| Task brief |
Your task is to transcribe the data exactly while omitting each picture.

[Collected data]
- Opening Delimiter -

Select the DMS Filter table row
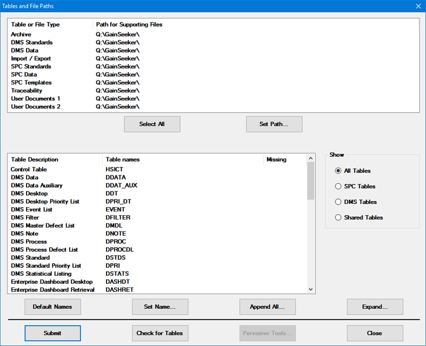This screenshot has width=426, height=346. click(26, 217)
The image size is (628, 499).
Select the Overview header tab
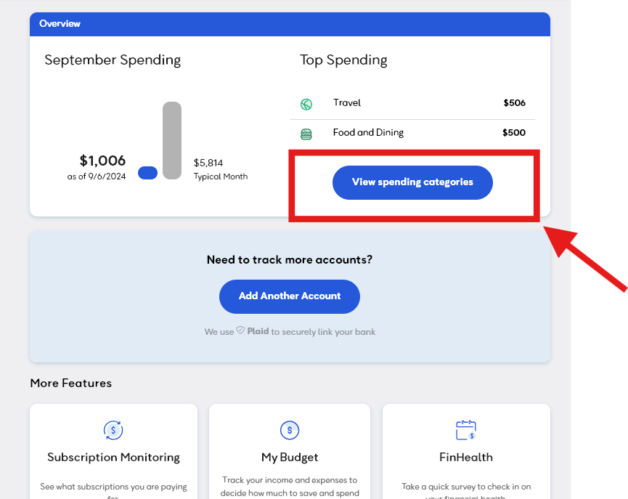60,24
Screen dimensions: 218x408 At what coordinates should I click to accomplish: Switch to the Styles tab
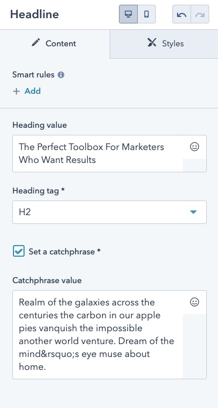164,44
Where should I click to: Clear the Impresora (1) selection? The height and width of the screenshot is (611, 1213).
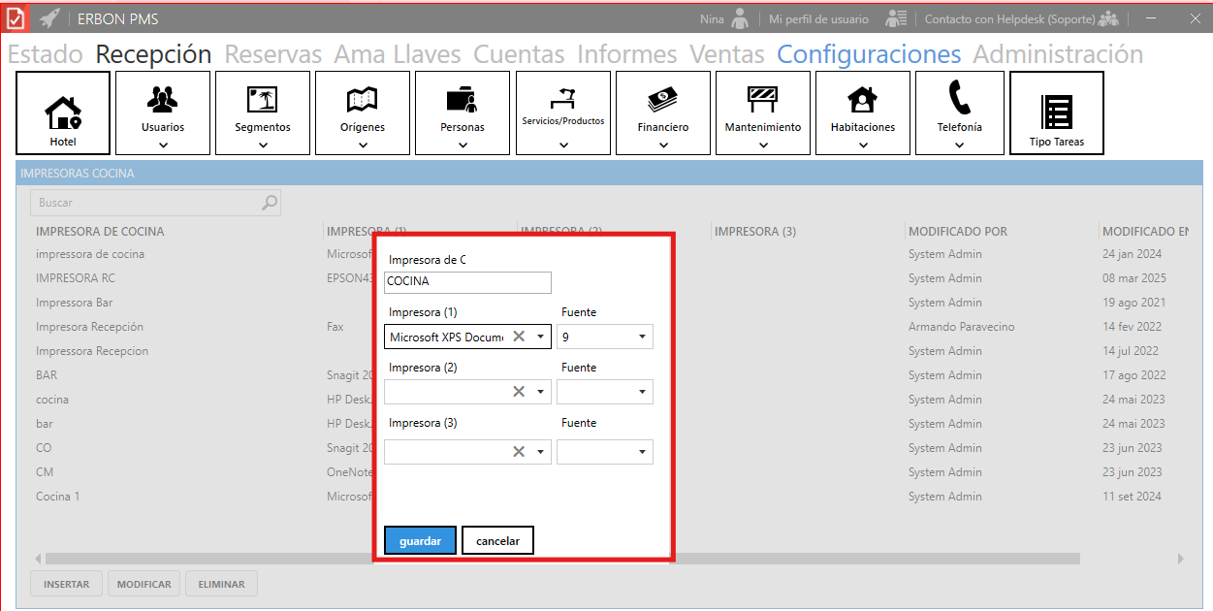point(519,337)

- Closing Delimiter -

| Result below |
Select the DMS Filter table row
This screenshot has width=426, height=346. click(26, 217)
The image size is (628, 499).
Select the Overview header tab
60,24
Screen dimensions: 218x408 At what coordinates should I click to accomplish: Switch to the Styles tab
164,44
Where should I click to: Clear the Impresora (1) selection? The height and width of the screenshot is (611, 1213).
point(519,337)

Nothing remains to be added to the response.